Sir Simon has no political bias, and he balances his criticisms of the present government with a tale about a meeting with the late Sir Keith Joseph, Tory education minister in the mid-1980s. Sir Keith was expressing concern about Britain producing too fewworld-class soloists and asked which music college the Government should fund. Sir Simon told him to concentrate on primary schools.

“Even very intelligent politicians don’t seem to grasp the long-term effects. He was incapable of seeing that you must start with very young children if you are going to produce great musicians. That holds good right across the spectrum, from pop to classical.

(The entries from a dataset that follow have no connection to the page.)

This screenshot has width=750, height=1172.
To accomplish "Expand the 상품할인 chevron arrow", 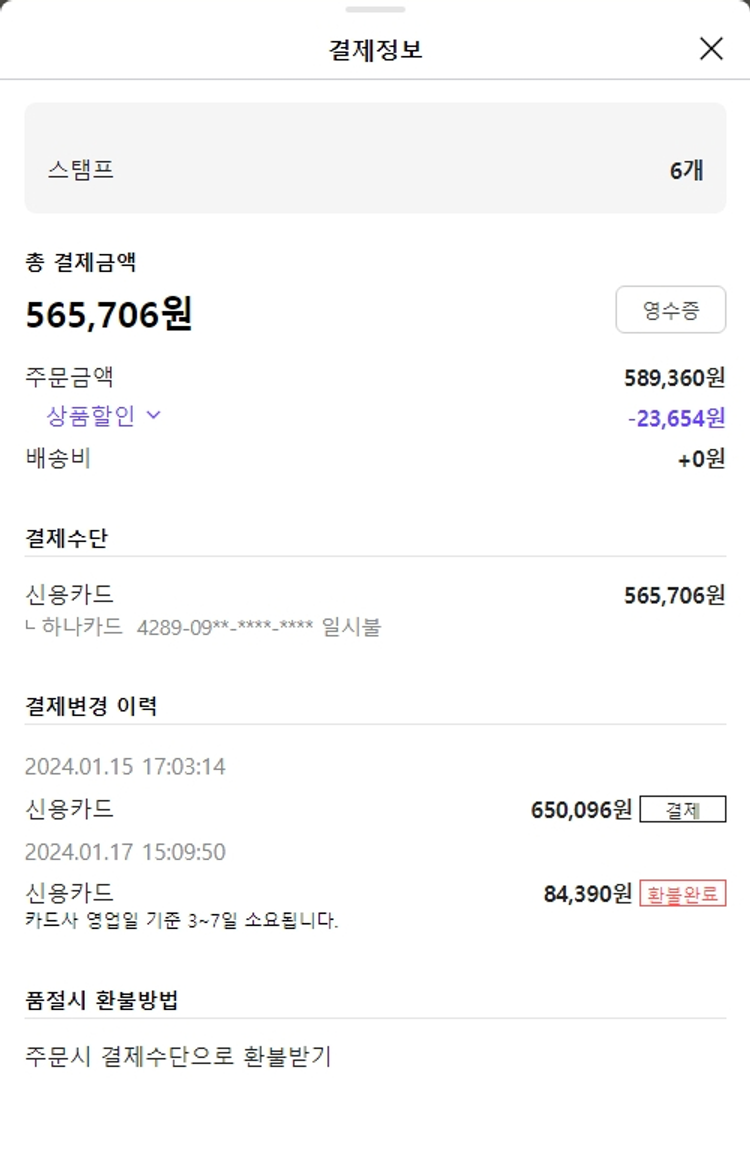I will point(154,415).
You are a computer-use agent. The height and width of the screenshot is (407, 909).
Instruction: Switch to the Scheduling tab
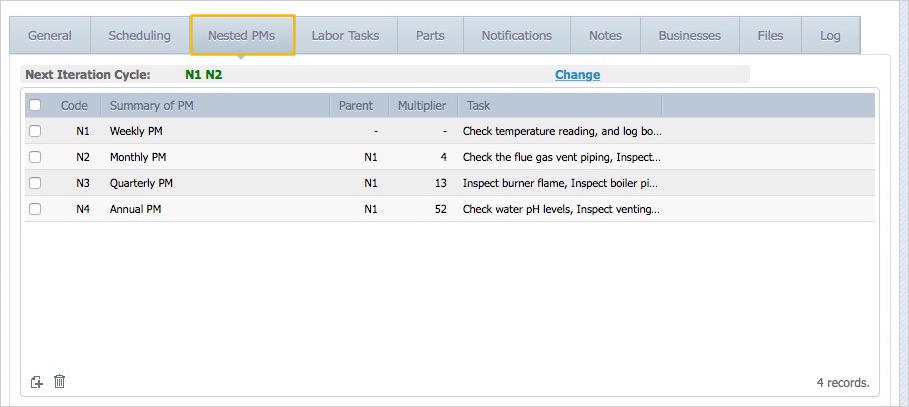click(139, 35)
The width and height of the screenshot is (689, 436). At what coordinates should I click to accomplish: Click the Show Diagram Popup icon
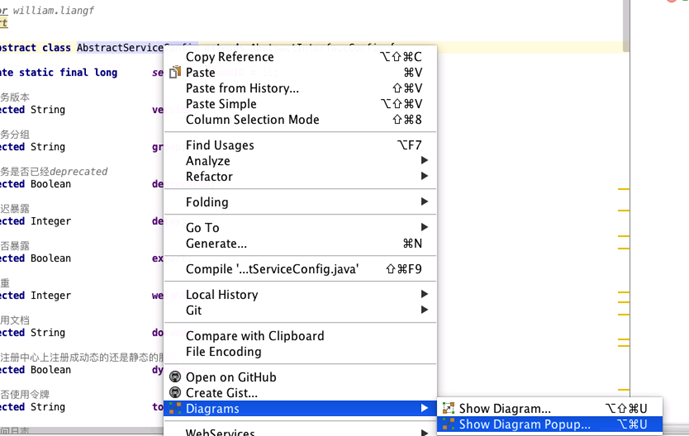coord(449,425)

“Music is for everybody, and, like many of the other marvels of humanity, needs to be inculcated as early as possible.”

He fears the effect of cuts may be irreversible because there is little chance children over 11 will ever start to learn an instrument. “The sharpest drop in the number of children learning instruments is among five to 11-year-olds, the generation first hit by the cuts. Predictably, the decline is also almost entirely among children whose families would never be able to afford music lessons. Yet most of the best musicians I know come from working-class backgrounds. We risk losing all that talent.”

Sir Simon will do his damnedest to ensure it is not lost. Music education may never have been under greater threat. But it can never have had a more eloquent champion.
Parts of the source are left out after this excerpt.